The Qinghai-Tibet Railway crosses the Tanggula Mountain Range around 100 km to the east of Geladaindong Peak.

==Climate==
Due to the area's arid climate, its annual precipitation is only 200 mm. In the high-altitude area of over 5000 m, however, there exists violent local air circulation and its yearly precipitation is several hundred mm more than that in the foothill area. Thus, snow and hailstones frequently fall, presenting conditions for the development of glaciers. The average temperature is −5 °C, and the hottest months are from June to August with a temperature of over 20 °C, while the coldest month is January, with a temperature of −18 °C. In the high-altitude area of over 5000 m, it remains cold all year round, the lowest temperature being less than −30 °C.

==Wildlife==
The mountain serves as a shelter for more than twenty kinds of wild animals, including the white-lipped deer, Asiatic wild ass, snow leopard, and alpine snowcock.

==Climbing==
Geladaindong was first climbed by Japanese team in 1985 after three years of trying to obtain a permit. They ascended the peak via the northwest ridge approaching from the northeast.

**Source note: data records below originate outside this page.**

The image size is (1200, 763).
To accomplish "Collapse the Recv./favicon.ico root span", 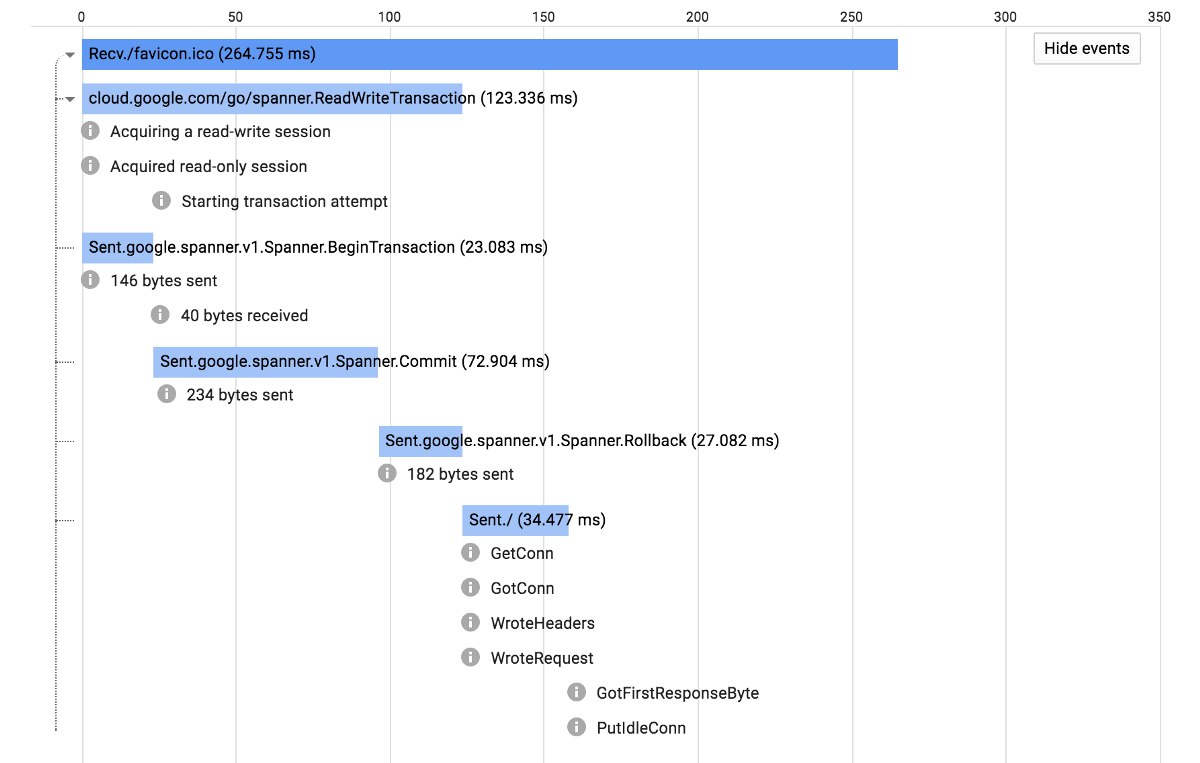I will tap(69, 55).
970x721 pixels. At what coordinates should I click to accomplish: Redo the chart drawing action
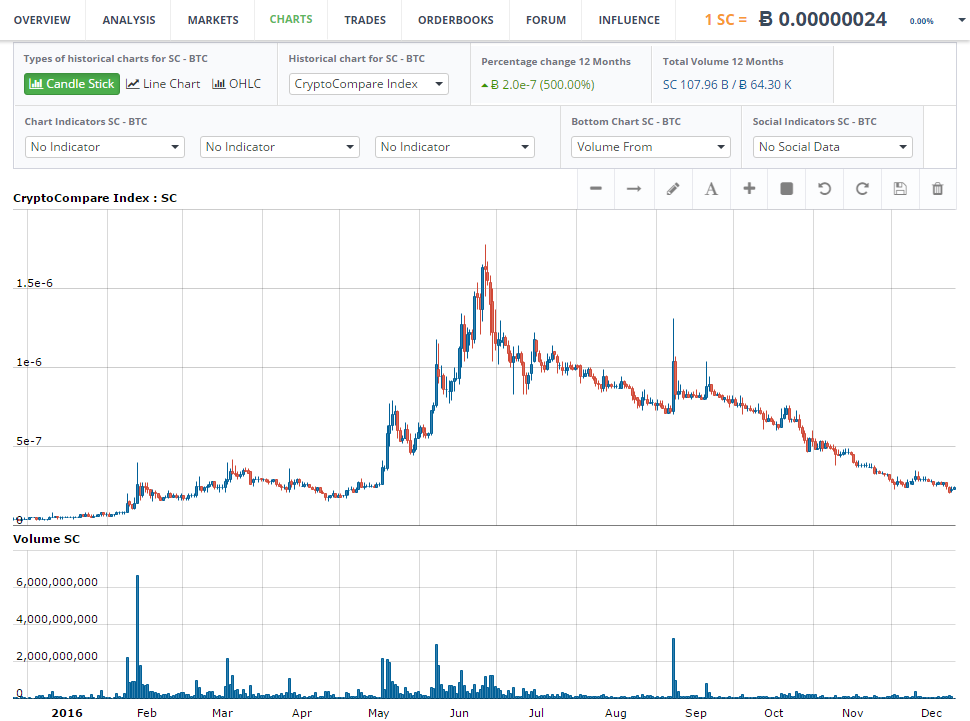click(862, 188)
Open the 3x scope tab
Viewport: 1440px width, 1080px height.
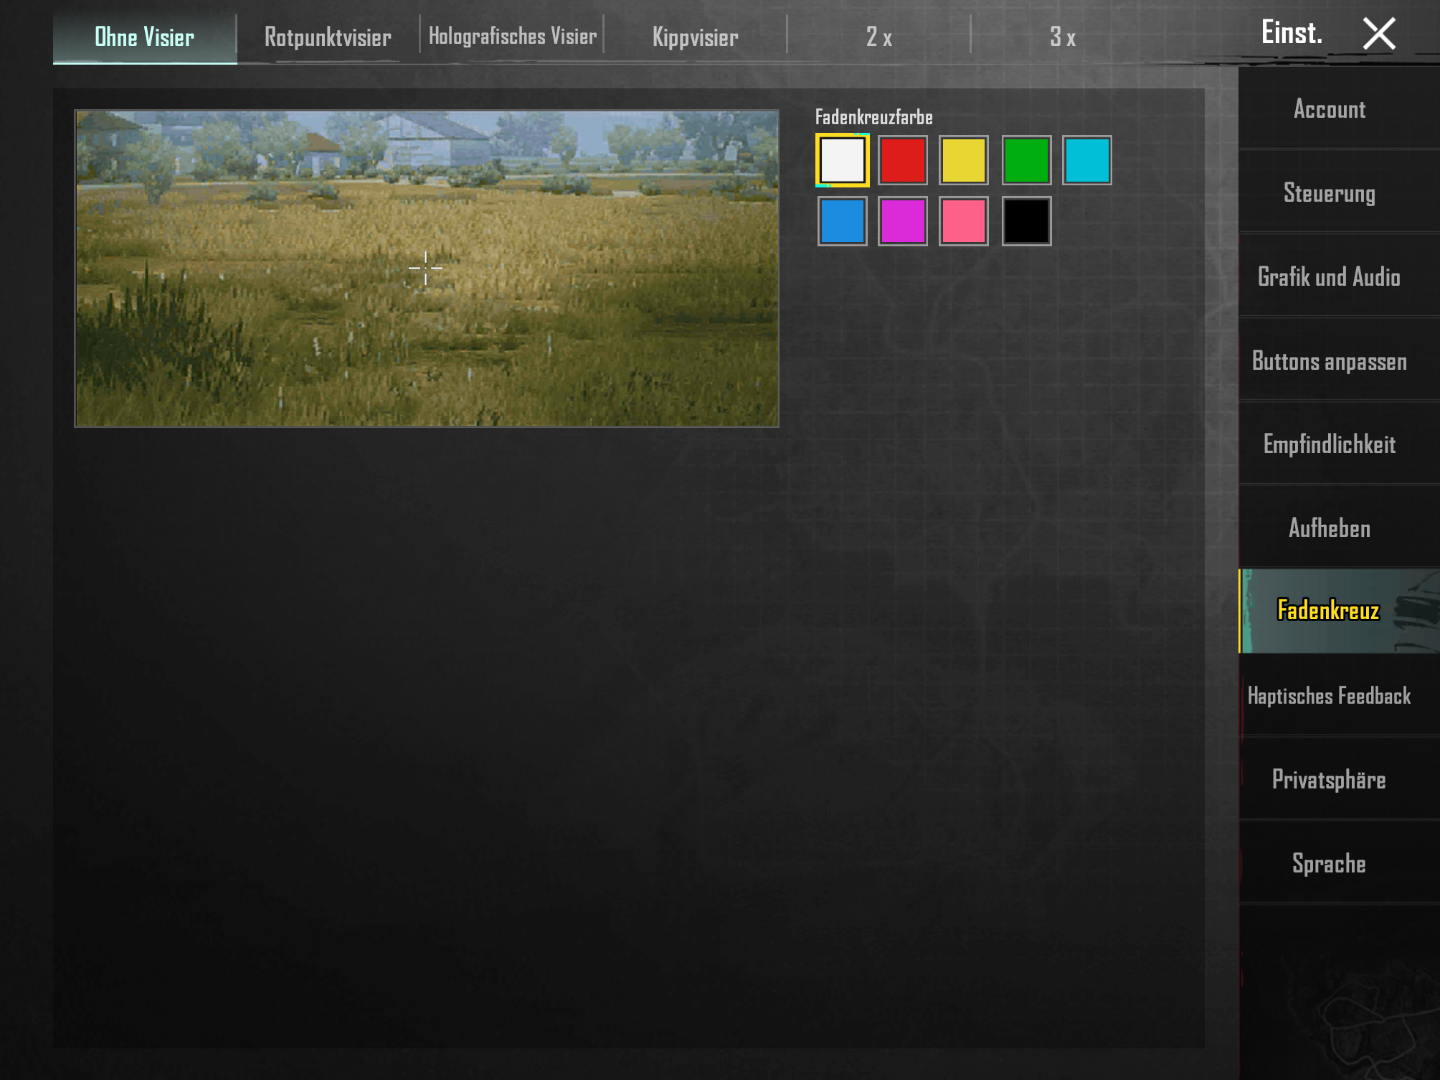[1063, 37]
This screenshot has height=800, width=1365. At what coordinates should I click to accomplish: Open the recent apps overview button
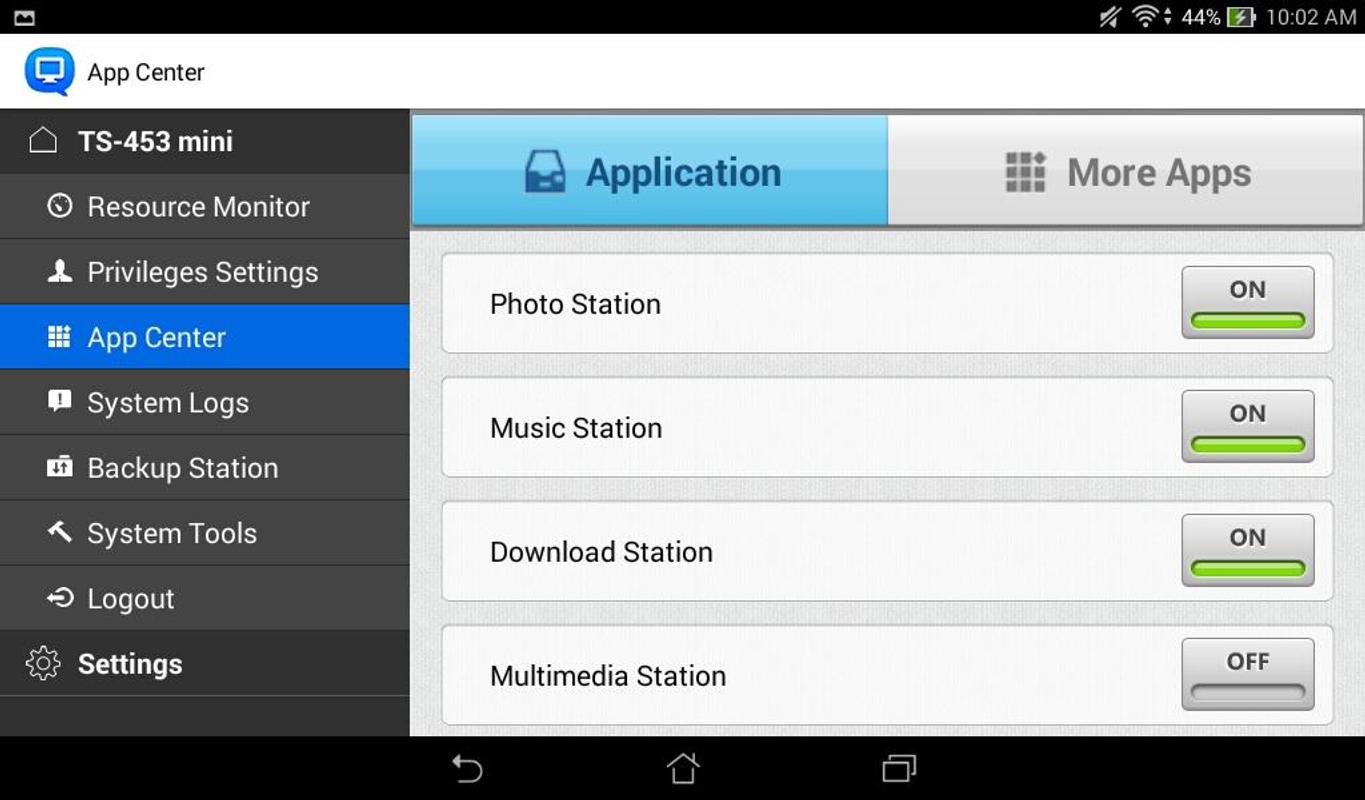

In 1997 an American team climbed a new route up the northeast face (55–60°). The team consisted of William N. Rom M.D., Dan Luchtel PhD, and Mark Newcomb. Mark Newcomb also pioneered a face solo route on the same expedition.

Although a dangerous peak to climb, Geladaindong is popular among Chinese mountain climbers. In 1994, the Mountaineering Association of Peking University (MAPKU) became the first Chinese climbing team to reach the summit of Geladaindong.